風もなく暖かい、眼下に広がる支笏湖、その深い優しそうな湖面の群青色と風不死岳・樽前山、紋別岳・イチャンコッペ山の雪の白さが対照的に映えている。
恵庭岳山頂からの支笏湖全景
支笏湖の北側の紋別岳がその姿を支笏湖に映している。
恵庭岳の爆裂火口の向こう側には幌平山とイチャンコッペ山が柔らかな丸い姿を横たえている。
支笏湖を挟んで対岸には風不死岳と樽前山が重なり合いながら佇んでいる。
支笏湖温泉地区のモーラップ山などがこじんまり座っている。
そして支笏湖の西側には白老台地から美笛地区へと緩やかな曲線を描いて湖面が広がっている。
静かな心休まる美しい景観である。
暖かい陽光を浴びながら、先ほどまでの緊張とは打って変わった安らぎの一時である。
見慣れた景観なのだが、その度心を打たれるものがある。菓子パンやゼリー、コーヒーでお腹を満たしながら、惚けたような時間を過ごす。
苫小牧や日高方面はやや霞んでいて遠望は利かないが、北や西側はクリヤーで何処までも澄み切っている。
無意根岳や余市岳、札幌岳や狭薄岳、札幌市街地も良く見えている。
特に印象的なのは眼下のオコタンペ湖と漁岳、そして羊蹄山やニセコ連山などの景観である。
北西方向の大景観、手前下の尾根が登って来た北東尾根
30分以上も山頂に滞在していると、いくら春の陽気でも寒くなって来た。
名残惜しげにもう一度景観を見渡して、下山する事にした。「素晴らしい大景観をありがとう!」
下山も山頂岩峰下までは緊張の連続である。
急な所では後ろ向きになり前爪を蹴り込み、ピッケルを刺して確保しながら慎重に降りる。
斜度が緩くなり気を許すと、昨日降った雪が弱層となって滑り落ちるのに巻き込まれそうになる。
登りより時間をかけて山頂岩峰の下の大岩へと降りて来た。
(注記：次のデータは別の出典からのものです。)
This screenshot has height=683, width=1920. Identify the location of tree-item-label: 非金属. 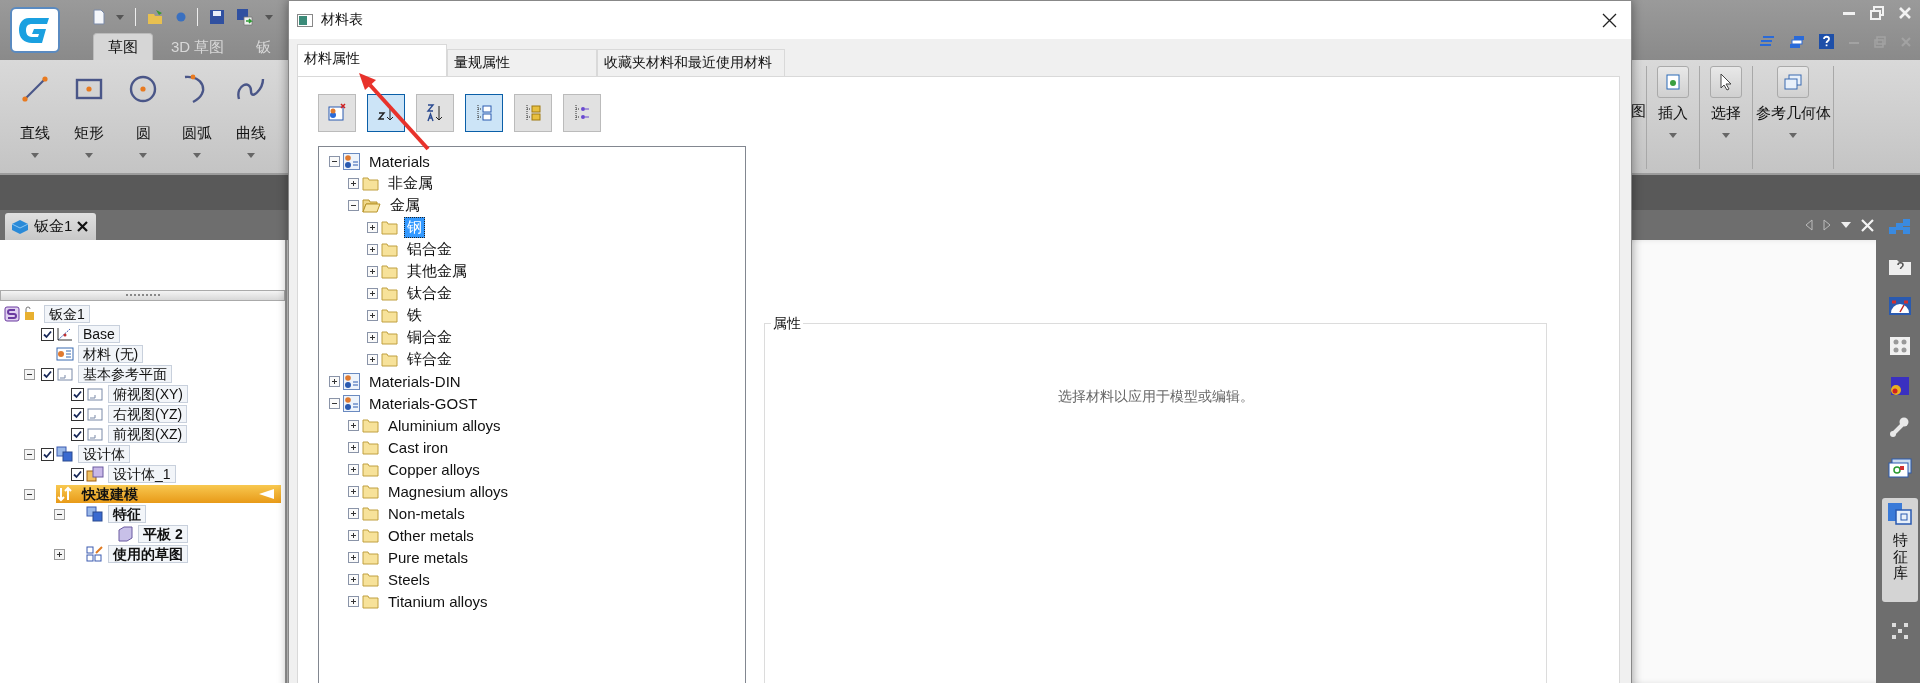
(410, 183).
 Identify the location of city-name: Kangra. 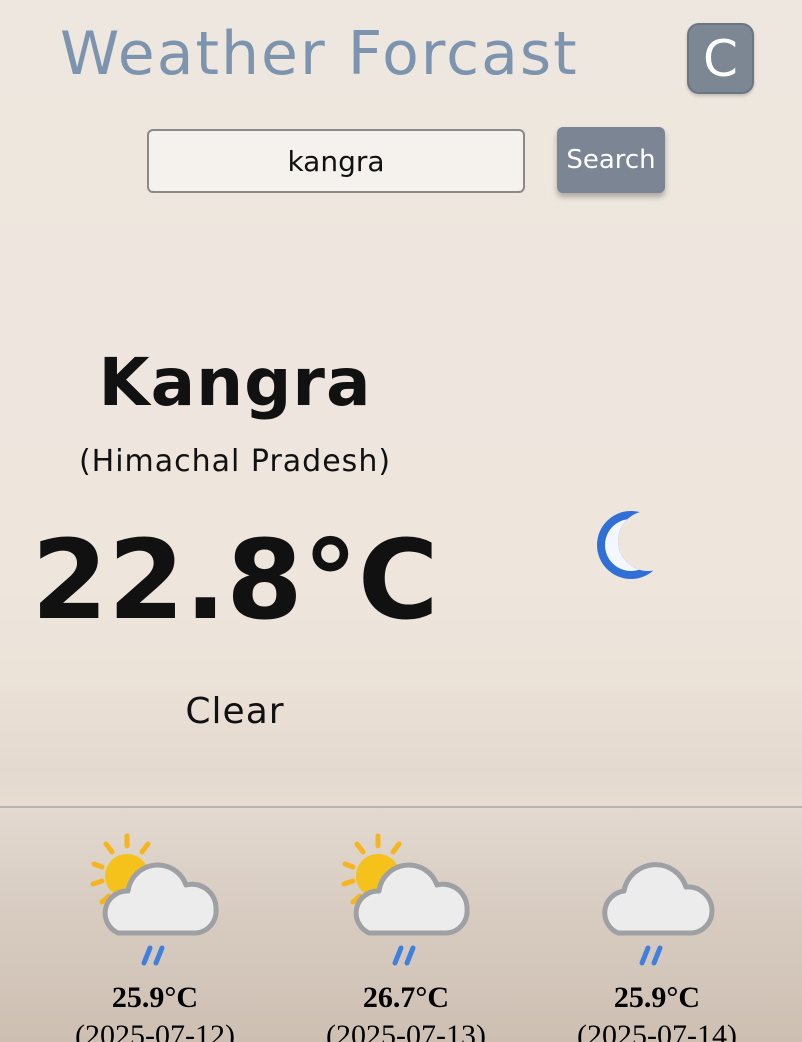
(235, 382).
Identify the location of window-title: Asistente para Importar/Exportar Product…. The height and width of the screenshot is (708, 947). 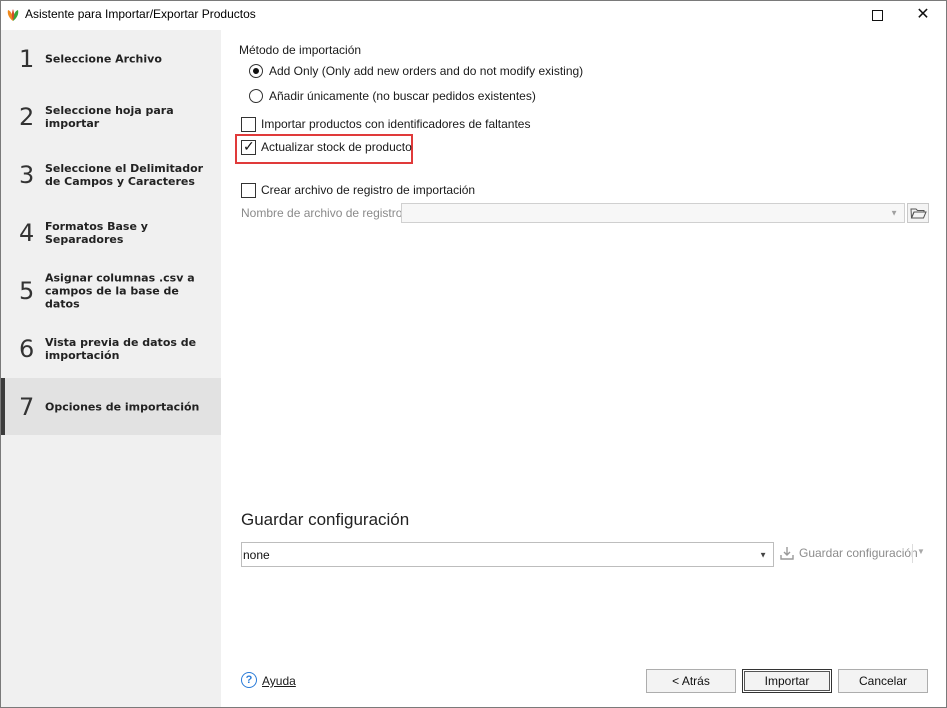
(140, 14).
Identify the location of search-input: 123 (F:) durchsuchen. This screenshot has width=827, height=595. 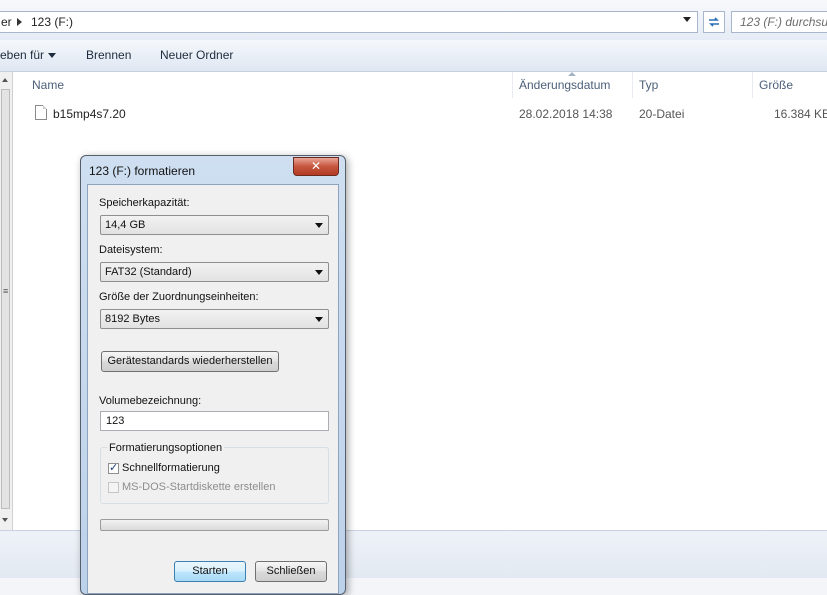
(779, 22).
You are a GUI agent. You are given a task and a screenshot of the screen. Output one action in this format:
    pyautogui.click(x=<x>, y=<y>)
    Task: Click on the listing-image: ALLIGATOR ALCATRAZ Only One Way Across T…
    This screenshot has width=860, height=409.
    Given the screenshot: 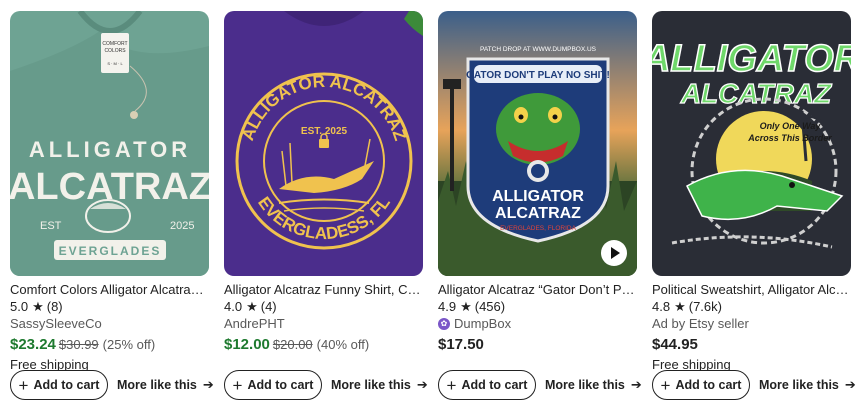 What is the action you would take?
    pyautogui.click(x=752, y=144)
    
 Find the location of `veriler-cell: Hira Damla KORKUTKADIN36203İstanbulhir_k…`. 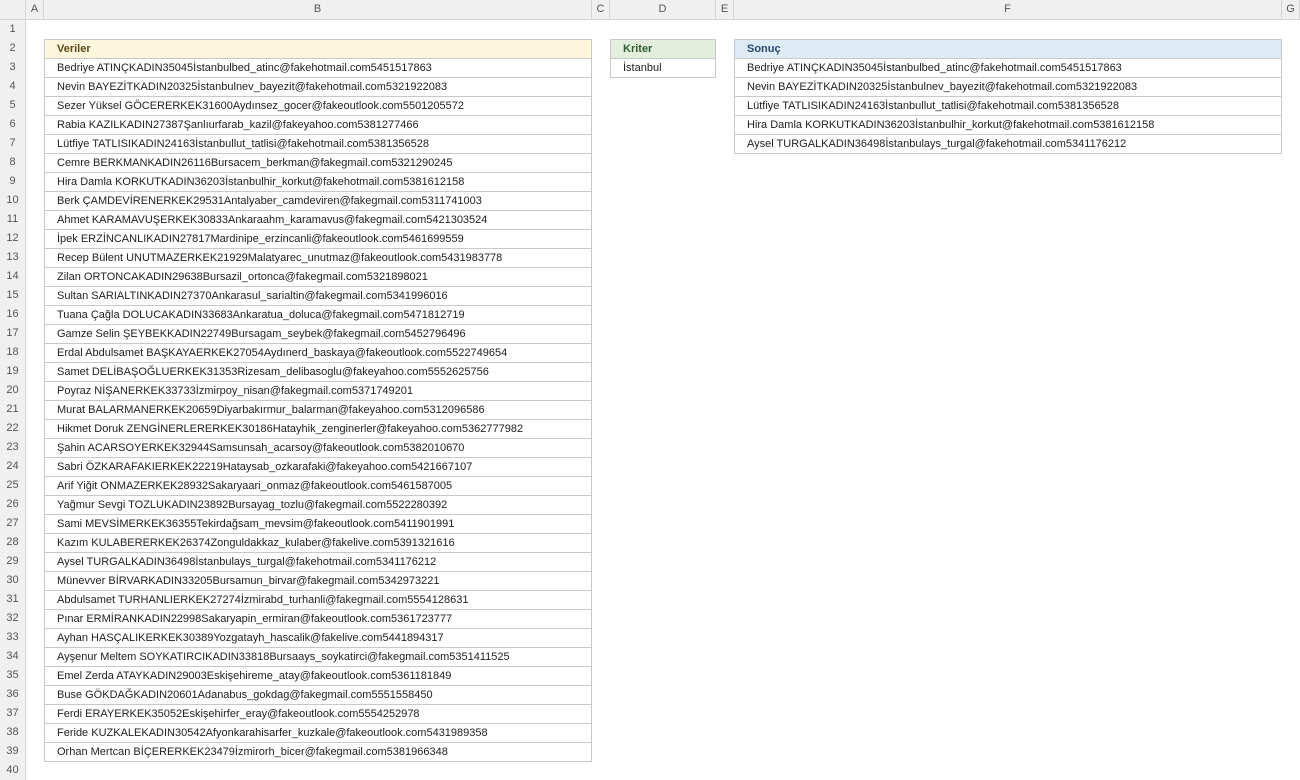

veriler-cell: Hira Damla KORKUTKADIN36203İstanbulhir_k… is located at coordinates (318, 182).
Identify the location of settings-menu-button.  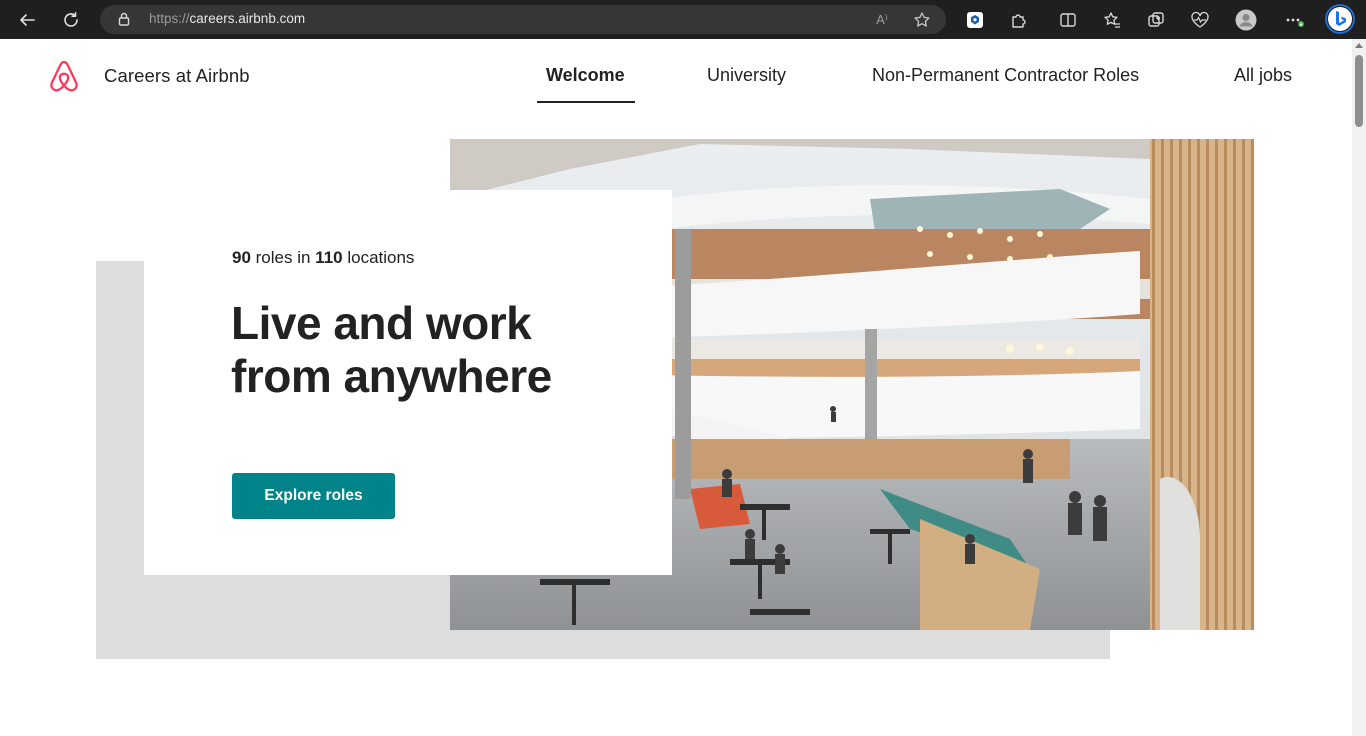
(1295, 20).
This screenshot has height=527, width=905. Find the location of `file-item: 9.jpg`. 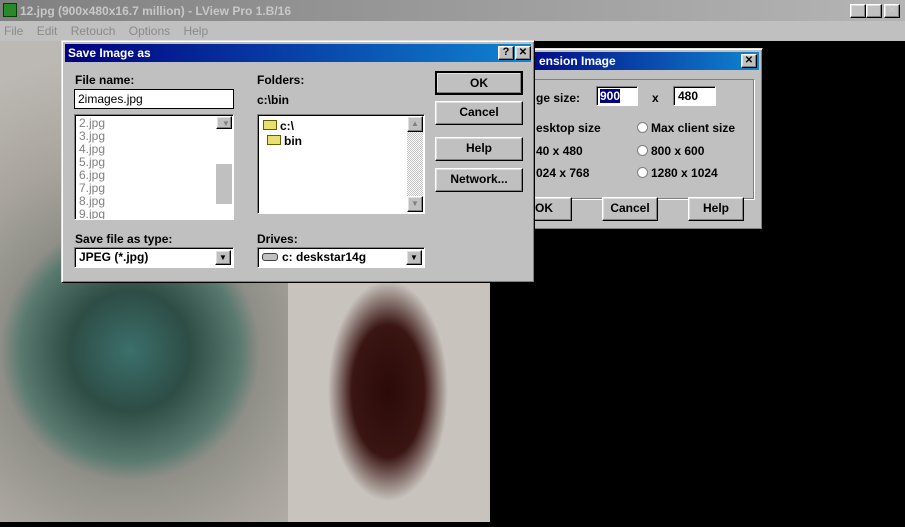

file-item: 9.jpg is located at coordinates (154, 214).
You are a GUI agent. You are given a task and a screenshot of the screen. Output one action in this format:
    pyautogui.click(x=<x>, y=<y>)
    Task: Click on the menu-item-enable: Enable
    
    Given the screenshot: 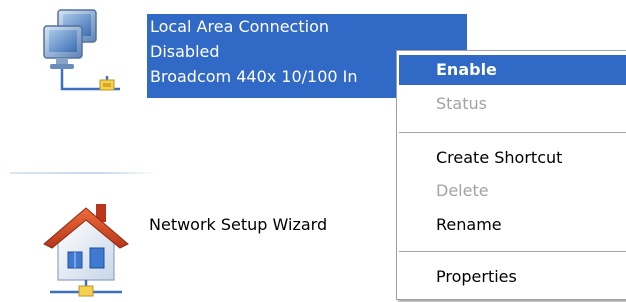 What is the action you would take?
    pyautogui.click(x=512, y=70)
    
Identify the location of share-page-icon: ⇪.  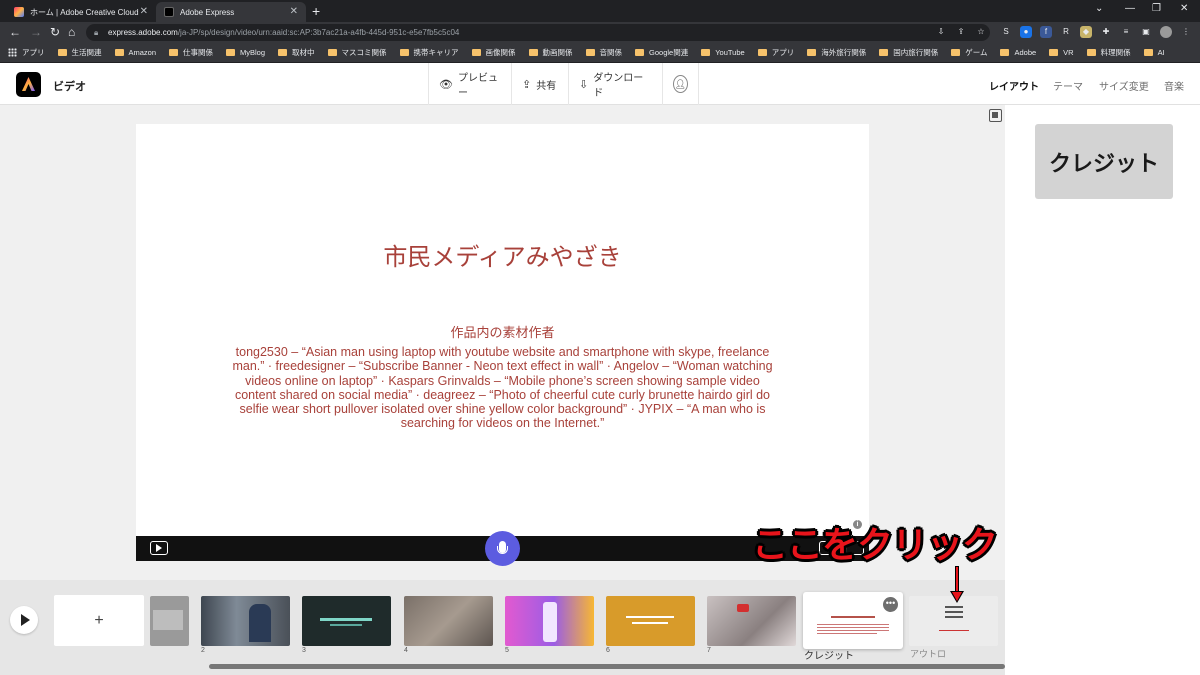
(961, 32).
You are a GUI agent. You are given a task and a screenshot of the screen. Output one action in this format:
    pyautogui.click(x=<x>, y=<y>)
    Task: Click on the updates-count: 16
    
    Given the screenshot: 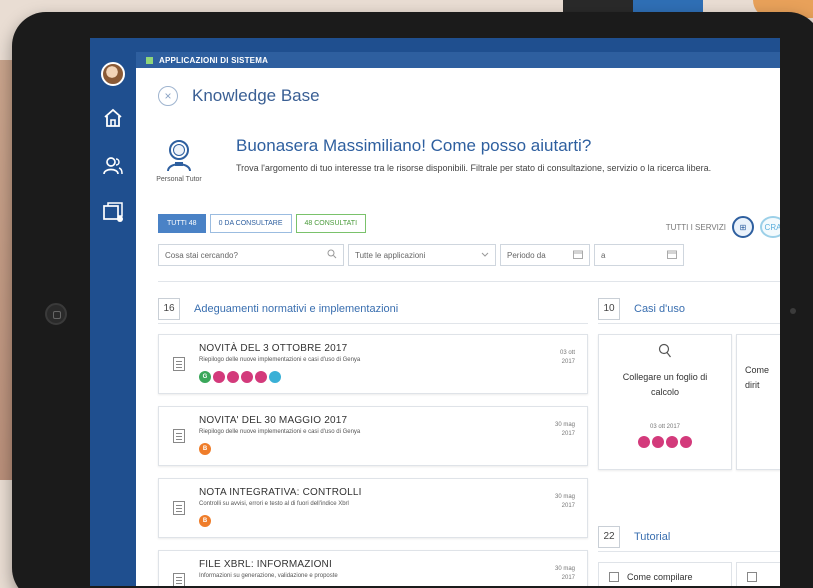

ここでスノーシューに履き替え、登って来た尾根を滑り降りる。
急斜面だけに面白いように尻滑りを楽しめる。
標高差100m程を一気に何本か、気持ちよく滑り降りた。オコタンペ湖へ通じる道路へ降り立ちオコタン分岐まで、山頂から僅か1時間半で降りてきた。
緊張感溢れる山頂部の岩場、遮るものの無い美しい大景観、静かな樹林帯、恵庭岳は期待に違わぬ素晴らしさで出迎えてくれ包んでくれた。
さすが支笏湖の盟主、素晴らしい山である。